Die 5. Mittelmeer-Filmtage, die vom 13.-29. Januar 2006 in München
im Gasteig abgehalten werden, haben dieses Jahr erstmals ihren
Horizont um die Gebiete der Adria erweitert. Und dass das
alles nicht unbedingt mit einem sommerlichen Gefühl zu
tun hat, verrät schon der Titel des preisgekrönten,
serbisch-montenegrischen Eröffnungsfilms, A MIDWINTER
NIGHT'S DREAM von Goran Paskaljevic (Fr., 20:00, Carl-Orff-Saal,
Gasteig). Mit Krieg, Nachkriegszeit, Zeit der Heimkehr sind
die Balkanländer in einem emotionalen Winter angekommen,
der nichts mehr mit der geographischen, im südlichen
Europa, gelegenen Situation zu tun hat, sondern in denen sich
das Leben vor allem durch Politik und Geschichte bestimmt.

++++++++++

### Arbeitsauftrag A
Schreiben Sie die Zeilen der Auflistung ab der Zeile mit „The width and“ bis zum Ende der Auflistung (beide Grenzen eingeschlossen) erneut ab, die Anweisungen eingeschlossen, und lassen Sie die Bilder dabei weg. Multiplizieren Sie nur die Koordinaten in den Antworten mit 1,65 und runden Sie auf ganze Zahlen, wobei halbe Werte aufgerundet werden.

++++++++++

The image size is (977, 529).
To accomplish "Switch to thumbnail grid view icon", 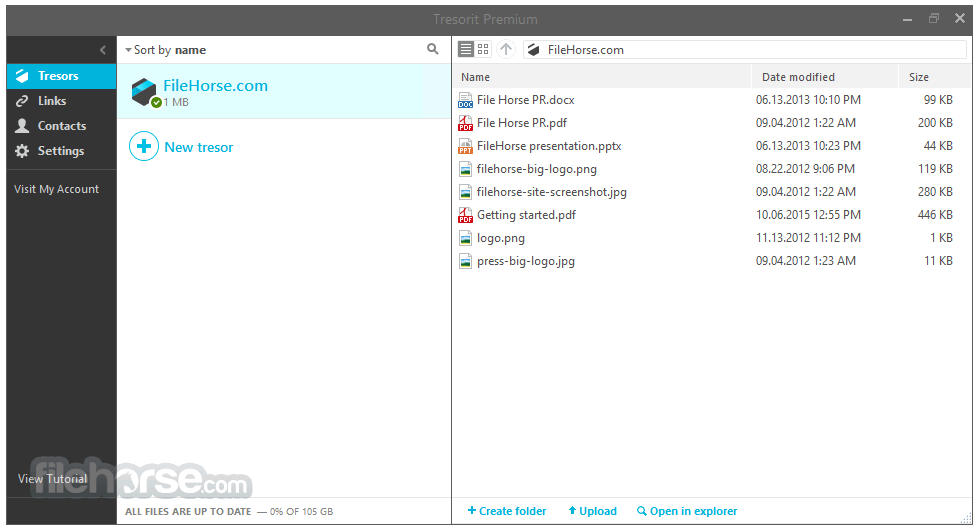I will pyautogui.click(x=483, y=49).
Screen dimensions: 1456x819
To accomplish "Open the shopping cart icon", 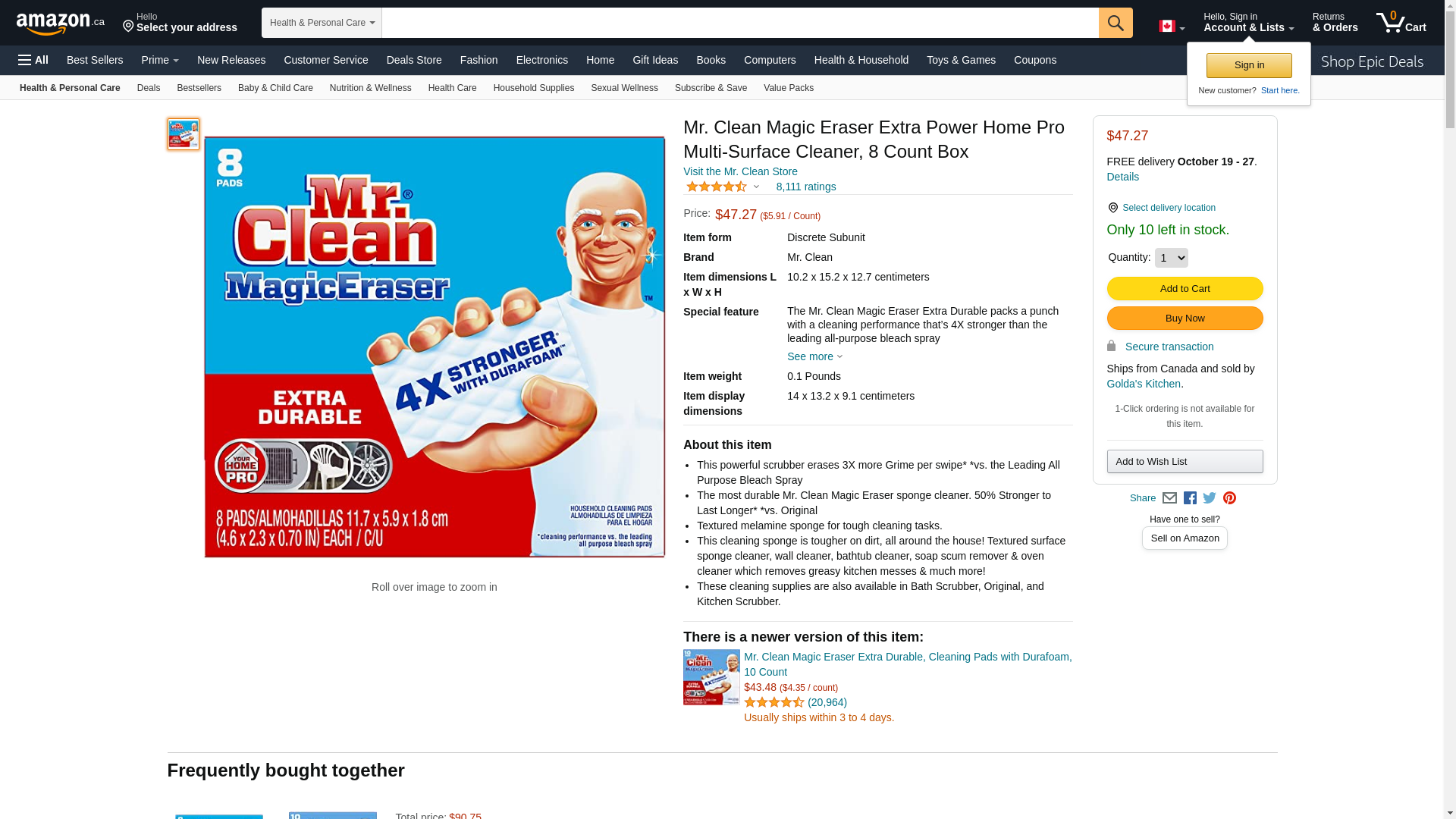I will [x=1401, y=22].
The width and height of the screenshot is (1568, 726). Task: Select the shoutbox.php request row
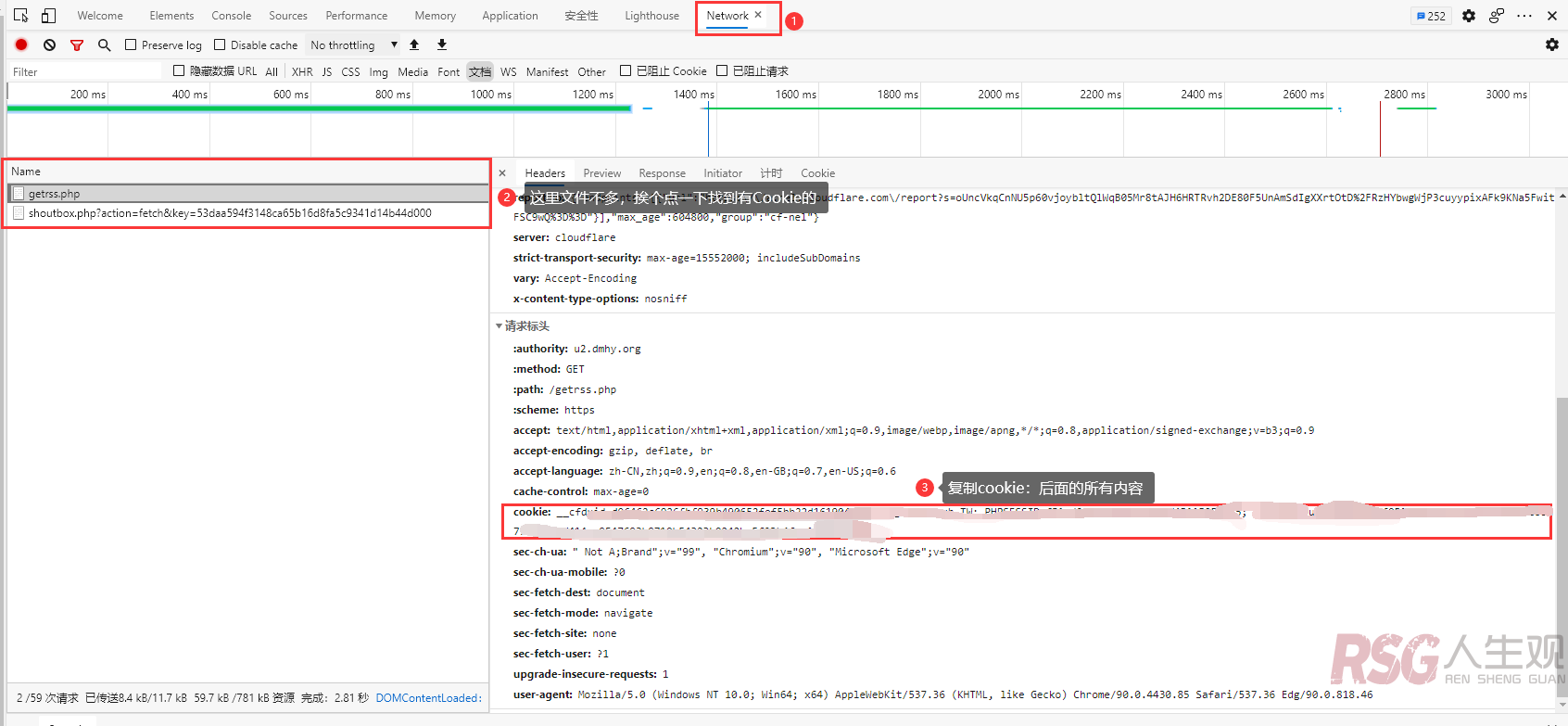[x=229, y=213]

++++++++++

### Arbeitsauftrag B
In welchem Gebäude in München finden die 5. Mittelmeer-Filmtage laut dem Text über das Filmfestival statt?

### Lösung A
The width and height of the screenshot is (1568, 726). Task: Select the shoutbox.php request row
[x=378, y=351]

### Lösung B
Im Gasteig.